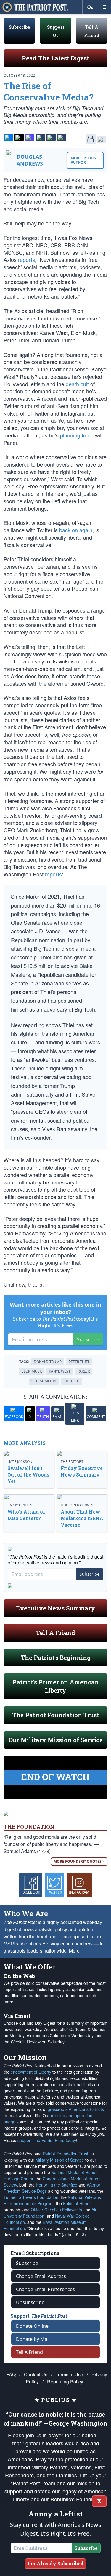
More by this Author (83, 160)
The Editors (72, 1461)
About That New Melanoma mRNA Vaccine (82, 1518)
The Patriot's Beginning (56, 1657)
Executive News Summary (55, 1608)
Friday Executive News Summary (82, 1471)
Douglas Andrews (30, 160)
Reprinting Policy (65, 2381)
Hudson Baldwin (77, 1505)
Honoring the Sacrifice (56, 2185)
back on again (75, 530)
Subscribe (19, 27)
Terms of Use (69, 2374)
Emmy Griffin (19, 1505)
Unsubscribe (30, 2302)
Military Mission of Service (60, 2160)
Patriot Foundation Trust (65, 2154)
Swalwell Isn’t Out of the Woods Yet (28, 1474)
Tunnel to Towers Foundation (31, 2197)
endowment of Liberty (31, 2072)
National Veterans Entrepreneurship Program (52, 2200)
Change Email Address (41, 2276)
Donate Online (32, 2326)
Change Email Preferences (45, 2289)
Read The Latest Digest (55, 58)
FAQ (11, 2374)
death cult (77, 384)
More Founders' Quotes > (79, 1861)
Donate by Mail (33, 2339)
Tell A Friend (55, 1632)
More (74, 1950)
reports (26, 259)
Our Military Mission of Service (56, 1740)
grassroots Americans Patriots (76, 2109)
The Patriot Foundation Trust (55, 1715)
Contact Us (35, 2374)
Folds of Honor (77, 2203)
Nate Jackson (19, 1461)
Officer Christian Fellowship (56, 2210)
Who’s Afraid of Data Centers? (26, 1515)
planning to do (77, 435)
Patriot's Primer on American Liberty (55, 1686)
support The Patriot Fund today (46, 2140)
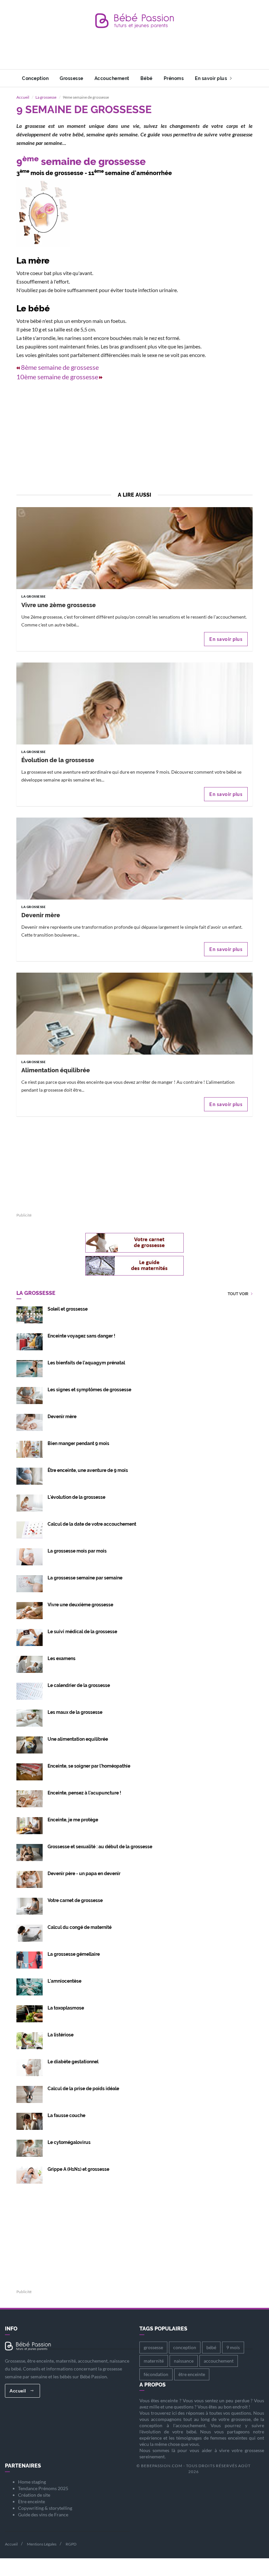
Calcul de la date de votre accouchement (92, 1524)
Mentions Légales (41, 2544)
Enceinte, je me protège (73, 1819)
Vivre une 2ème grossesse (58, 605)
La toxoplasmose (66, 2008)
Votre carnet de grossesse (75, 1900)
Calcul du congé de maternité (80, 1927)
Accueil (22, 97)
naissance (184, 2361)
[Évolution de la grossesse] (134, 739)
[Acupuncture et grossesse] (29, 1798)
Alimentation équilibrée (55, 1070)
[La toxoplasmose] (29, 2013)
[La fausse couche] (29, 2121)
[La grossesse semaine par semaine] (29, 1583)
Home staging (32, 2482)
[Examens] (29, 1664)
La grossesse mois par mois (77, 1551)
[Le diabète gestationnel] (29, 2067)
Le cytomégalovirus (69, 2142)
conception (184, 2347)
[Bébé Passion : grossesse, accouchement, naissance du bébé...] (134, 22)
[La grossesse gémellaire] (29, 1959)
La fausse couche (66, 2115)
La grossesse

---*---

Exercise goal
Only the lines from the one containing "La toxoplasmose (66, 2008)" through the last line of the records above are to be reproduced, exactly and with both ends included.

Solution for this task
La toxoplasmose (66, 2008)
Votre carnet de grossesse (75, 1900)
Calcul du congé de maternité (80, 1927)
Accueil (22, 97)
naissance (184, 2361)
[Évolution de la grossesse] (134, 739)
[Acupuncture et grossesse] (29, 1798)
Alimentation équilibrée (55, 1070)
[La toxoplasmose] (29, 2013)
[La fausse couche] (29, 2121)
[La grossesse semaine par semaine] (29, 1583)
Home staging (32, 2482)
[Examens] (29, 1664)
La grossesse mois par mois (77, 1551)
[Le diabète gestationnel] (29, 2067)
Le cytomégalovirus (69, 2142)
conception (184, 2347)
[Bébé Passion : grossesse, accouchement, naissance du bébé...] (134, 22)
[La grossesse gémellaire] (29, 1959)
La fausse couche (66, 2115)
La grossesse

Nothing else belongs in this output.